How Do Dolphins Breathe?

Dolphins are marine mammals and just like land dwelling mammals they require air to breathe.

Unlike fish, which are non mammalian animals, dolphins do not possess gills (gills allow fish to extract oxygen from the water) so they must come to the surface of the water to breathe.

While dolphins breathe air like other mammals they also breathe in a way that is unique to most mammal species.

In order for dolphins to inhale and exhale they must breathe through their blowhole, not their mouth.

The reason for this is that there is a major difference between dolphins and land mammals which is the fact that dolphins live exclusively in the ocean, so in order to maximize their survival and make life easier they have developed separate holes for breathing and eating.

So while humans (and most land mammals) can both breathe and eat through their mouth dolphins can only breathe through their blowhole and are incapable of breathing through their mouth; in fact dolphins don’t even possess vocal cords.

This is very important for a number of reasons.

First, when a dolphin dives underwater it is actually holding its breath.

In order to prevent the dolphin from accidentally sucking up water when hunting for and consuming prey the dolphins esophagus (food passage) remains separate from its nostrils and lungs (air passage) which is connected to its blowhole.

If a dolphins air passage was connected to its mouth and it accidentally inhaled water while hunting for food underwater there is a good chance the dolphin would get water in its lungs and possibly drown, so in theory it is extremely important that the dolphins air passage isn’t connected to the dolphins mouth.

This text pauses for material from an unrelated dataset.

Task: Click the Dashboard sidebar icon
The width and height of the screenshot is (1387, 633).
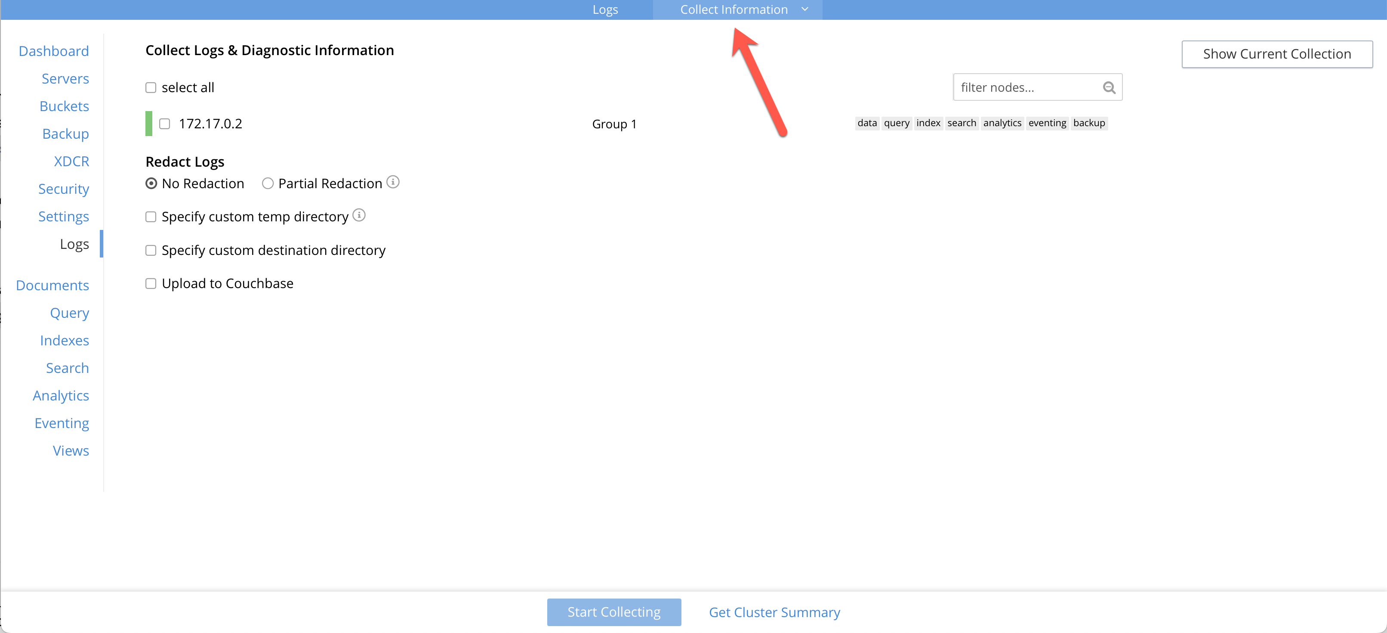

Second by having a blowhole on the top of its head a dolphin can rest at the surface of the water without having to lift its head all the way up to breathe.

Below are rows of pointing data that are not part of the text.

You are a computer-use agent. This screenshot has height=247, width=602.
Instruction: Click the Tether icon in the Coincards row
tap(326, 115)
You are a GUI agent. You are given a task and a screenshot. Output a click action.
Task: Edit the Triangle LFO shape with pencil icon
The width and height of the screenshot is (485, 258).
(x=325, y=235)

This can be extremely important when dolphins are at rest near the surface of the water as it makes it much easier for these marine mammals to acquire the oxygen they need with as little effort as possible.

Dolphins are known as conscious breathers, meaning they never fall completely asleep because if they did they might drown, so when they go into a resting state half of their brain remains alert in order to allow them to easily obtain oxygen when necessary.

Note: Remaining semi-awake can also help the dolphin react quickly to potential threats or predators by maintaining some awareness of its surroundings.

When a dolphin is seen spouting water from its blowhole it is actually water that has collected around the blowhole when the dolphin was submerged; it is not water that has entered the dolphins blowhole and/or lungs which could cause the dolphin to drown or panic.

In order for a dolphin to dive into the water without worrying about inhaling water when it is submerged the muscles surrounding the dolphins blowhole contract to prevent the dolphin from accidentally taking in any unwanted water.

As far as how long a dolphin can hold its breath varies depending on the species.

Some dolphins can only hold their breath for a few minutes (3 - 7 minutes) while underwater, while other species have been known to hold their breath for over 20 minutes during deep dives.

Most of what is known about a dolphins ability to hold its breath is from observations of their dives.

It is possible the their ability to hold their breath is a result of their physiology.

Some species of dolphin may simply possess better lungs, organ systems and breathing control than other species or it could be the fact that some dolphins hunt for food at deeper depths, so they generally take longer dives than other species.